--- EXTRAIT À LIRE ---

Feu, (Manége.) Accoûtumer le cheval au feu. Si la perte de la vie, & si, dans de certaines circonstances, la perte de l’honneur même du cavalier, peuvent être les suites funestes de l’emportement & de la fougue d’un animal qui, frappé de l’impression subite & fâcheuse de quelqu’objet, méconnoît aussitôt l’empire de toutes les puissances extérieures qui le maîtrisent, il est d’une importance extrème de ne négliger aucune des voies qui sont propres à donner de l’assûrance à des chevaux timides & peureux.

M. de la Porterie, mestre de camp de dragons, dans ses institutions militaires, ouvrage qui n’a paru minutieux qu’à des personnes peut-être plus bornées que les petits détails qu’elles méprisent & qu’elles dédaignent, propose des moyens d’autant plus sûrs d’accoûtumer l’animal au feu, que l’expérience a démontré l’excellence de sa méthode.

Il recommande d’abord d’en user avec beaucoup de sagesse & de patience : le succès dépend en effet de ces deux points. Il ne s’agit pas ici de vaincre & de dominer par la force un tempérament naturellement porté à l’effroi ; une terreur réitérée ne pourroit que donner aux fibres un nouveau degré de propension à celle qu’elles ont déjà ; il ne faut que les obliger insensiblement à céder & à se prêter au pli & aux déterminations qu’il est essentiel de leur suggérer.

--- EXTRAIT DE DONNÉES ---

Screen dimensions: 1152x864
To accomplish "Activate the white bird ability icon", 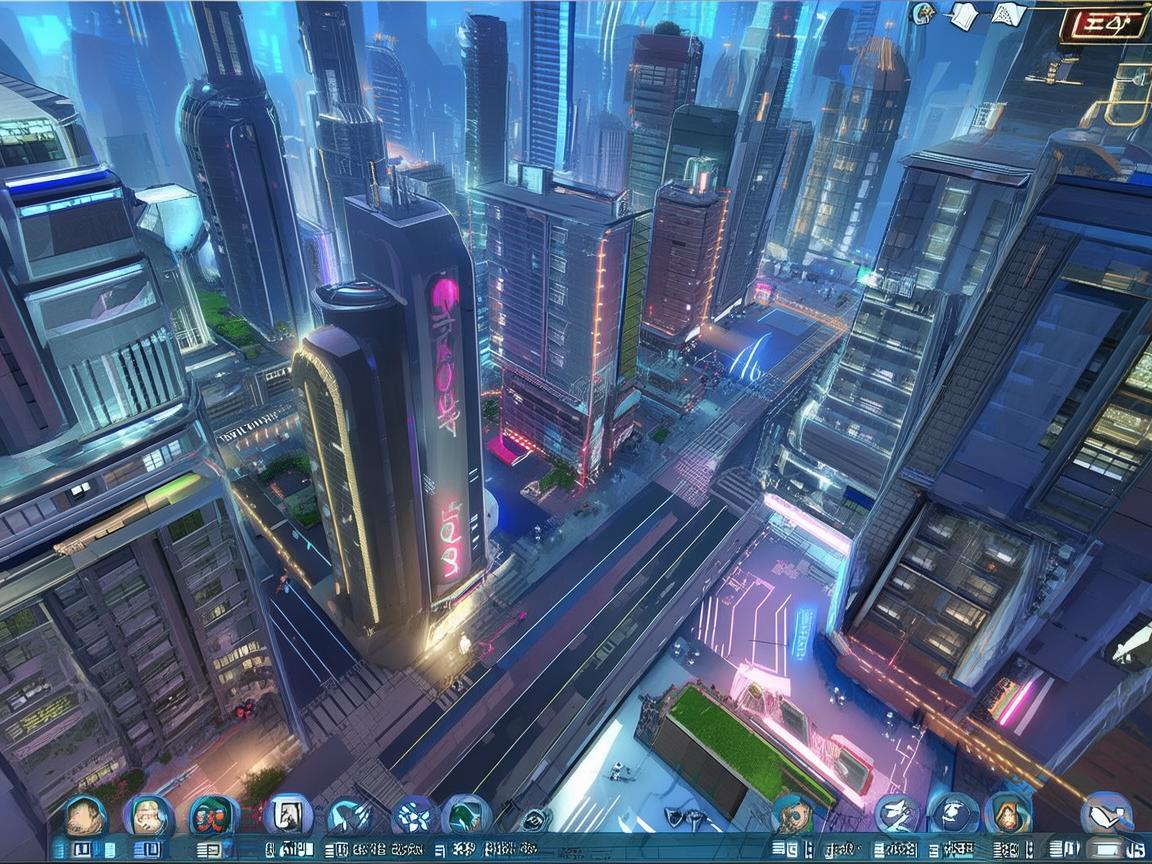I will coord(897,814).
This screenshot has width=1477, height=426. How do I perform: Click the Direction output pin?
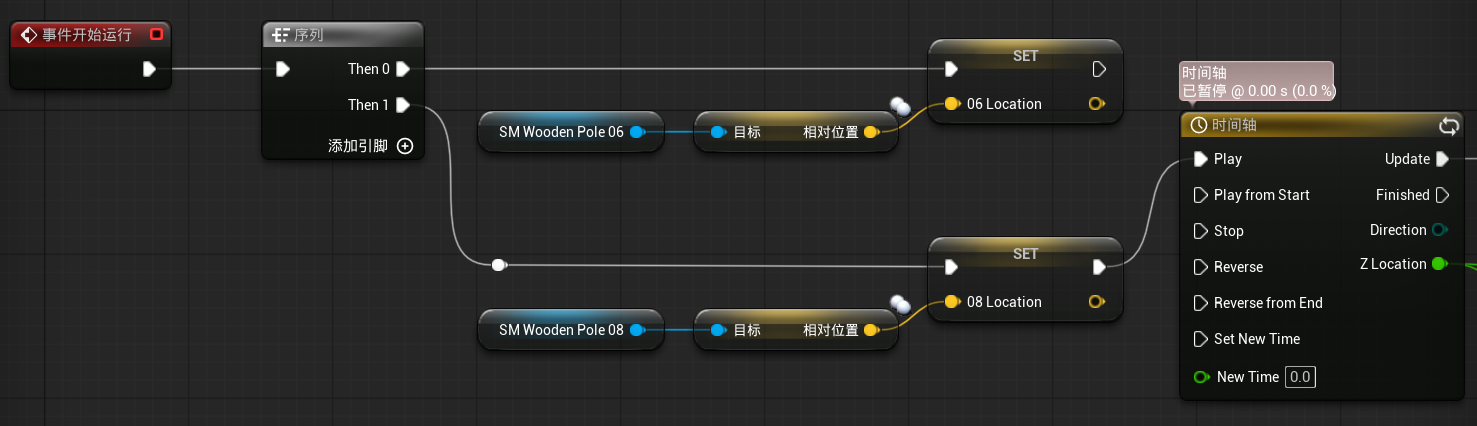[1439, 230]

---

> PROBLÈME POSÉ
D'après l'extrait à lire, de quels deux points dépend le succès de la méthode recommandée par M. de la Porterie ? Les lignes n'ont aucun rapport avec l'extrait à lire.

> RÉPONSE À L'EXERCICE
De la sagesse et de la patience.